▸ **Questions to answer**:
1 – The personal account of thyroid cancer surgery names several ways to look at the situation. List every one of them.
2 – Write the next part of the personal account of thyroid cancer surgery, starting after its final sentence.

▸ **Selected passage**:
---------------

A couple months ago, I found myself coughing randomly for no reason. I wasn’t sick, just random coughing. So, I ended up going to my doctor for a check-up. They did blood tests, gave me some drugs, and ran some more tests. A few days later, I got an ultrasound and we ended up finding out that I had a 4.5 centimeter lump attached to my thyroid. After running even more tests, the results came back that there was only a 5% chance it was cancer.
Then they did a biopsy.
The results came back that it was most likely not cancer, but this time with a 15% chance that it just might be. Anyway, the plan was to get thyroid surgery. Meaning my thyroid would be taken out on the right side. I was assigned a great surgeon—you could tell he had been doing this for a very long time and knew exactly what he was doing. He made the whole thing go very smoothly and gave me confidence when needed most.
Surgery day was upon us and after not eating for half the day, I was on the table getting ready. I don’t even remember the countdown...
Several hours later, I woke up in my hospital room surrounded by my family and a few friends. The doctor came by to talk and tell me how it all went.
“When we went in there—when I saw it, I knew it was cancer—we took it out," he began. "We ran some tests to verify everything and then once we knew for sure it was cancer, we had to go to the left side and take your thyroid out on that side, as well. You are going to need to stay a couple days but it was a very good surgery and we got what we needed out of there."
Looking back, there are a few ways to look at this situation: With pure horror. Sheer panic. Or with a grateful mind.
I’ve chosen to be grateful.
I’m grateful that my godmother is such an amazing lady and referred me to see the right surgeon immediately. I’m grateful that he took me in so quickly and got all the cancer out.
I'm grateful that my family and friends have been so supportive over this time. I definitely am grateful that my wife is the best person I know and took care of me so well, along with my parents. They really made me feel like everything was going to be okay. The people who came and visited and checked in—and really came out of the woodwork to show support—was very cool.

---------------

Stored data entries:

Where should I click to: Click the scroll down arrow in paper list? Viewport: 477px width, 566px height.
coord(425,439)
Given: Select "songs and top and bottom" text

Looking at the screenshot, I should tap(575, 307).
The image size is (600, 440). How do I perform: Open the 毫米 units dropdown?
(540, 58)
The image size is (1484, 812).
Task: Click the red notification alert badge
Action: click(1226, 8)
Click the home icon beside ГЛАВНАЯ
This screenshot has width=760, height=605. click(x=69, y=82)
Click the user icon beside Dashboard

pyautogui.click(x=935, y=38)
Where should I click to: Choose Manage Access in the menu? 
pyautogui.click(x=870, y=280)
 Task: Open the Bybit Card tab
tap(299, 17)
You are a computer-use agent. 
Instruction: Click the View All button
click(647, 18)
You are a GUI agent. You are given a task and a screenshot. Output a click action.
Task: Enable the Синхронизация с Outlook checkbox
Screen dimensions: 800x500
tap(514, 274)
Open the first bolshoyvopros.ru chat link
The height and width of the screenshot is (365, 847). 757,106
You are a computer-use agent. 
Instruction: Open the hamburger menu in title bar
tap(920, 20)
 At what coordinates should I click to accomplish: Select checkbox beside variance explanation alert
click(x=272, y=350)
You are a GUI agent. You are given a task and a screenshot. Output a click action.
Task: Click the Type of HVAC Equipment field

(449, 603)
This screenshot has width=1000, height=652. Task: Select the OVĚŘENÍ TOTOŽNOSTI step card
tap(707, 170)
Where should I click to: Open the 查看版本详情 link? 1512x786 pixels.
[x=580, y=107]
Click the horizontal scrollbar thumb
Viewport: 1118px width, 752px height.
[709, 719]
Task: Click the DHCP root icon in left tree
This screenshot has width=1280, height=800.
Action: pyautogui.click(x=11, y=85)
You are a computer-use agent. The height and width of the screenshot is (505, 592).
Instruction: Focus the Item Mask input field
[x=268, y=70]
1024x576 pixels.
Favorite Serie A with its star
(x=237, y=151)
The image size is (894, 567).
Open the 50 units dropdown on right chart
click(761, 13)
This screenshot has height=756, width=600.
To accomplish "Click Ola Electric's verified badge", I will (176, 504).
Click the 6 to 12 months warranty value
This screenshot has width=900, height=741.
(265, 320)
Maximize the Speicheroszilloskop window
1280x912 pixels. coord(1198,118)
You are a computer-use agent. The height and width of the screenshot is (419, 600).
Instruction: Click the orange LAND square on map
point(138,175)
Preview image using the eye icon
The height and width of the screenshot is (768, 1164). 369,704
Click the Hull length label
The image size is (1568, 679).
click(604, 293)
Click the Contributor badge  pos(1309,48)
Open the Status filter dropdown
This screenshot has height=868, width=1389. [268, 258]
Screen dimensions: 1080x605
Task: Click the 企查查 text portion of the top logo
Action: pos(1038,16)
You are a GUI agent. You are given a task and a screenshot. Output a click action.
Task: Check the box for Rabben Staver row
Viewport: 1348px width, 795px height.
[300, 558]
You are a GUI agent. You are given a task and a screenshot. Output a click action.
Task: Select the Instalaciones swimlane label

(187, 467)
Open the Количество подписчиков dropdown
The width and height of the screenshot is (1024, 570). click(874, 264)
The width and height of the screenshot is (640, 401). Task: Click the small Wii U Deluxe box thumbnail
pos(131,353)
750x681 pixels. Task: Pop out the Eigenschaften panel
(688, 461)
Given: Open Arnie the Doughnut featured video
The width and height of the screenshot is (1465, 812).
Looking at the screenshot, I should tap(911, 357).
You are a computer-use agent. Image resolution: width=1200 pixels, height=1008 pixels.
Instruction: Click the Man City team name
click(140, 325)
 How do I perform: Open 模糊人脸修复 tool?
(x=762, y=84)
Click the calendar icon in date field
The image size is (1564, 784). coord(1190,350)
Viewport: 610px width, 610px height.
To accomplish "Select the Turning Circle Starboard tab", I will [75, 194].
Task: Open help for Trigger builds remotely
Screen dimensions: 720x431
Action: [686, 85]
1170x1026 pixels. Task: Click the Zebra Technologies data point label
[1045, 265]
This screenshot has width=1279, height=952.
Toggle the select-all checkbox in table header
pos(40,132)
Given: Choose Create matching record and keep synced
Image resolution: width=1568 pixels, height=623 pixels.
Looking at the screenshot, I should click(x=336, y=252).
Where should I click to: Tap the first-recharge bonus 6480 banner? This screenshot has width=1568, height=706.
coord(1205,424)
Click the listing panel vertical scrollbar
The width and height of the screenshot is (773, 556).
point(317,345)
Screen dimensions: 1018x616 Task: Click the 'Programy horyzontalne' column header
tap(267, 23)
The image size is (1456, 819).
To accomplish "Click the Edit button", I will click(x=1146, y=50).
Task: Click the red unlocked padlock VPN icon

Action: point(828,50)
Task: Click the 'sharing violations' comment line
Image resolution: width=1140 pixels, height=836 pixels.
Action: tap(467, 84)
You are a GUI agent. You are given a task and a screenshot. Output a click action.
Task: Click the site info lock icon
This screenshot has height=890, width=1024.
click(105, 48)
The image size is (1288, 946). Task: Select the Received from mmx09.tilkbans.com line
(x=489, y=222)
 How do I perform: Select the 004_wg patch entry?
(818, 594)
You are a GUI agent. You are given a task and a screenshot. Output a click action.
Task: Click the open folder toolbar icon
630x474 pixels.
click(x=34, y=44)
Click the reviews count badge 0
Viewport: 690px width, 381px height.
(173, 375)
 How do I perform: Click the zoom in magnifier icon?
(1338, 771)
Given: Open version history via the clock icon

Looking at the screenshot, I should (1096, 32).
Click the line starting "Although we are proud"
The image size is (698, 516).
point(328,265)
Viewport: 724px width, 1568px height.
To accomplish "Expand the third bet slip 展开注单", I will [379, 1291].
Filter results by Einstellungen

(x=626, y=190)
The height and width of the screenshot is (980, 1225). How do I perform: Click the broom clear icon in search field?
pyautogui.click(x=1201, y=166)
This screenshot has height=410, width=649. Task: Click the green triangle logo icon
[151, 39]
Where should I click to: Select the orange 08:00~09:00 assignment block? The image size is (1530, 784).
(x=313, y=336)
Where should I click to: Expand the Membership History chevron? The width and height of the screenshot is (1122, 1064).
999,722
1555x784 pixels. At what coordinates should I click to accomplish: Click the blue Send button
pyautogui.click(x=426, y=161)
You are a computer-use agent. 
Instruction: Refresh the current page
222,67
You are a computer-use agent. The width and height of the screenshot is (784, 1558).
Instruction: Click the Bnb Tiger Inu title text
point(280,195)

---------------

▸ **Exercise responses**:
1 –
- Pure horror
- Sheer panic
- A grateful mind

2 –
This whole experience has really made me appreciate that we only get one shot at life. It can all be over any minute. When my brother died from cancer, he didn’t even know he had it. Doctors sedated him and 11 days later he was no longer with us.
I try to not complain that much. I try to have a positive mentality; I try to think something great is about to happen. And I definitely believe that anything is possible. I’ve lived a great life already beyond my wildest dreams.
But I’m not done yet.
A few days ago, I watched Capernaum, a movie about this family from Lebanon who were essentially stuck there. They were refugees and could not find a way to improve their lives. My parents came from a war-torn Lebanon, too. They did absolutely everything they could to set up my brothers and I for success. Seeing them work every day at home and at work has definitely stuck with me. It's motivated me to do something great every single day. Some days are more effective than others, but after this whole experience, I've reflected on how my life has gone thus far. I find myself circling back to the same word that I hope will define my life.
I'm grateful for the good—and really just for the whole thing. If you never lose, you don’t fully appreciate winning.
I had cancer. And as of today, I do not have it anymore. I’m grateful to get through this situation and for everything that life has given me so far. And now, I'm optimistic that something great is about to happen today, tomorrow, and hopefully every day.